Dirumah. Pim, Putt, dan Nenek Wan, mereka
bertiga mendirikan lemari yang jatuh dan membersihkan pecahan piring keramik
dan pecahan lainnya di lantai. Lalu setelah semua hampir mau selesai, dengan
perhatian, Pim menyarankan Nenek Wan untuk beristirahat, biar mereka berdua
saja yang membersihkan sisanya. Dan Nenek Wan mendengarkan itu serta berhenti.
Dia pergi ke sofa dan duduk disana.
Tiba- tiba terdengar suara dari lubang kecil
di dinding. Dan kali ini, bukan hanya Pim serta Putt saja yang bisa mendengar
suara itu, tapi Nenek Wan juga.
“15 tahun… selama 15 tahun, suara itu menyiksaku,”
gumam Nenek Wan.
Mendengar itu, Pim serta Putt merasa tidak
menyangka, juga mereka heran. Jika Nenek Wan memang bisa mendengar suara dari
lubang di dinding, bahkan bisa melihat lubang di dinding juga, kenapa selama
ini Nenek Wan tidak mengatakan apapun pada mereka.

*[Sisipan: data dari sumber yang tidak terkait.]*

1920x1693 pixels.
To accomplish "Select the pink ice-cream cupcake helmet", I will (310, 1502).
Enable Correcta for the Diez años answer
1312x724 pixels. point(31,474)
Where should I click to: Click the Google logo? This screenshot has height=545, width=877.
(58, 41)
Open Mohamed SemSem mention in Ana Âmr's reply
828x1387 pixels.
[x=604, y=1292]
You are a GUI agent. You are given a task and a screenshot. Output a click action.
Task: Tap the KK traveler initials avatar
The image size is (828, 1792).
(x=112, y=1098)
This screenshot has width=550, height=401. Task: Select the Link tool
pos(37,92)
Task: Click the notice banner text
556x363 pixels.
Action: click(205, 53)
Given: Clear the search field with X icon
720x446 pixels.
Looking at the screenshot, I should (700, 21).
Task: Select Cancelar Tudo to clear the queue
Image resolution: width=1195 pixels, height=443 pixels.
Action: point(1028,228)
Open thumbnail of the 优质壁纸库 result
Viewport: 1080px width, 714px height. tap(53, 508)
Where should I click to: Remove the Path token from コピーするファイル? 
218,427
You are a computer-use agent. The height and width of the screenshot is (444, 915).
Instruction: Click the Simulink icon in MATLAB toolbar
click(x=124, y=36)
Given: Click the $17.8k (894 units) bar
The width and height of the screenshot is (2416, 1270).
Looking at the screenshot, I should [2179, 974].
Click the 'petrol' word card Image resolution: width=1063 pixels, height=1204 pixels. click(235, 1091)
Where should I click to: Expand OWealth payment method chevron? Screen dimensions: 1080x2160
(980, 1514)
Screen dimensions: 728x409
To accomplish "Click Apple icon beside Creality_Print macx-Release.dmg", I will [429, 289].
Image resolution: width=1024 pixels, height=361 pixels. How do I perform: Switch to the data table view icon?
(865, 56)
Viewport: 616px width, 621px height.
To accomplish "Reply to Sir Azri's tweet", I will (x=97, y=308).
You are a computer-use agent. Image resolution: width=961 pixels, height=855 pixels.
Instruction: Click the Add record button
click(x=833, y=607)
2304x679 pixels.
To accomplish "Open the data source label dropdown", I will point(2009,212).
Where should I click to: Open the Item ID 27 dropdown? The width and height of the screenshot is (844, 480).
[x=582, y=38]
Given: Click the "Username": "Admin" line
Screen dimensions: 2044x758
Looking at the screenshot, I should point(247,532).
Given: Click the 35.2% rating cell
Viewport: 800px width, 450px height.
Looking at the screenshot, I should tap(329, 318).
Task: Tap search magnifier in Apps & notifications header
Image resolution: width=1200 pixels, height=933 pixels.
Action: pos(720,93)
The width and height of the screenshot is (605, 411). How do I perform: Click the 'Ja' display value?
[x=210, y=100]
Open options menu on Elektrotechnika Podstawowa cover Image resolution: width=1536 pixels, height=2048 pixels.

“Kamu tahu betapa pemarahnya kakekmu. Karena
dia belum pernah mendengar suara itu dan belum pernah melihat lubang itu seperti kita. Dia pikir
aku sudah gila… selama bertahun- tahun dia menyuruhku meminum pil itu, supaya
aku akan melupakan semua yang kulihat dan semua yang ku dengar,” kata Nenek
Wan, menjelaskan. Dan Pim serta Putt merasa bersimpati kepada Nenek Wan.
“Kau pernah melihat ke dalam lubang itu?”
tanya Pim, ingin tahu. Dan Nenek Wan menggelengkan kepalanya dengan kaku. Sehingga
Pim agak tidak percaya dan lanjut bertanya, “Nenek, gadis itu mati dirumah
kita, ‘kan?” tanyanya, ingin tahu. Dan Nenek Wan menggelengkan kepalanya lagi.
Tiba- tiba terdengar suara agak keras di dalam
lubang. Dengan penasaran, Pim mendekati lubang di dinding untuk melihat dan
mencari tahu kebenaran yang sebenarnya. Melihat itu, dengan panik, Nenek Wan
menyuruh dan meminta agar Pim jangan melihat ke dalam lubang. Namun Pim
mengabaikannya.
“Menjauhlah dari lubang! Pim!” teriak Nenek Wan, panik.